If you forget about the iOS SDK for a minute, Parse is essentially a modern CouchDB.
Couch got a lot of things right, and with the advent of client-side apps I'm guessing the idea of database-as-API makes a ton more sense to people now than it did five years ago.
But because CouchDB wasn't made with modern web app development in mind, it has these awkward almost-right-but-not-quite features, like the way it handles push notifications (see http://guide.couchdb.org/draft/notifications.html), design documents, couch apps, map/reduce and so on. All of that stuff is great, but none of it works quite as smoothly as it should.
Anyway, I would love a database with these features:
* RESTful, with basic filtering operations built-in
* schemaless
* uses webhooks to provide push notifications, plugins (e.g. ACL, validation) and map-reduce -- meaning you can "program" your database using any language you want, couple events to background jobs etc.
* websocket support
* multiple engines so you can back a collection with Mongo, Redis, Neo4j, S3 (store/serve media) or anything else depending on your requirements, but still have all collections exposed to the web as JSON with a uniform querying interface
* smart view caching
The trouble with Couch is that you're supposed to be able to build apps that are backed with just your database and nothing else, but it never ends up being quite flexible enough to do exactly that.
But a database that would allow you to replace your entire back-end framework with just a couple of independent snippets of code to handle validation, authorization, sending email and what-not but with all the CRUD you need for an API-driven app out of the box... hells yeah.
We don't meet all your bullet points from above, but your closing paragraph sums up what we're doing with Trestle pretty well (i.e. more than just a web connected database).
While I like the simplicity that Parse promises, I do worry a little about having my users' data being potentially held hostage by a 3rd party..
what if I publish a wildly successful app and store all my users's data using Parse, and then one day they decide to triple their prices?
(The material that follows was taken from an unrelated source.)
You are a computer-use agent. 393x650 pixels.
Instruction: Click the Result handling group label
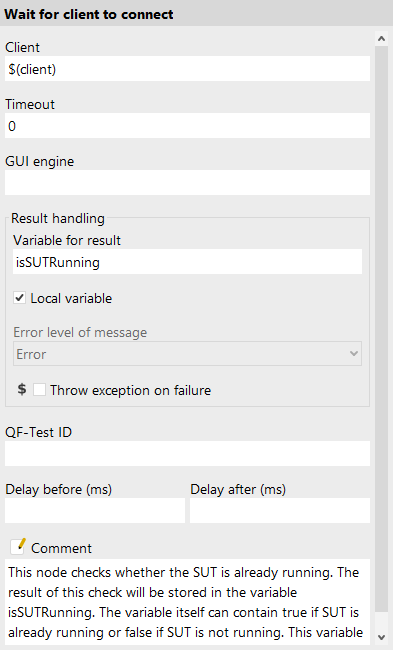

Or maybe sell their business to Google who decides to shut down the service?
We don't want to hold your data hostage. We're convinced the right strategy is to make it easy to migrate off Parse, so that people won't be concerned when moving onto Parse. For example, we recently launched one-click export, so you can get out all the data your app is storing on Parse without writing any code.
As stdbrouw mentions it's basically a CouchDB, I thought about using it in my own server.
However I prefer to use Parse to handle all that without me actually caring about the server side issues and specially given that the price is quite cheap for what my apps need.
Another advantage is their SDK that simplifies communication with the backend even further.
One thing that I don't like is that they don't have a way to add Server Side logic (as Cloudmine does) so my current solution is having a separate heroku instance for those cases.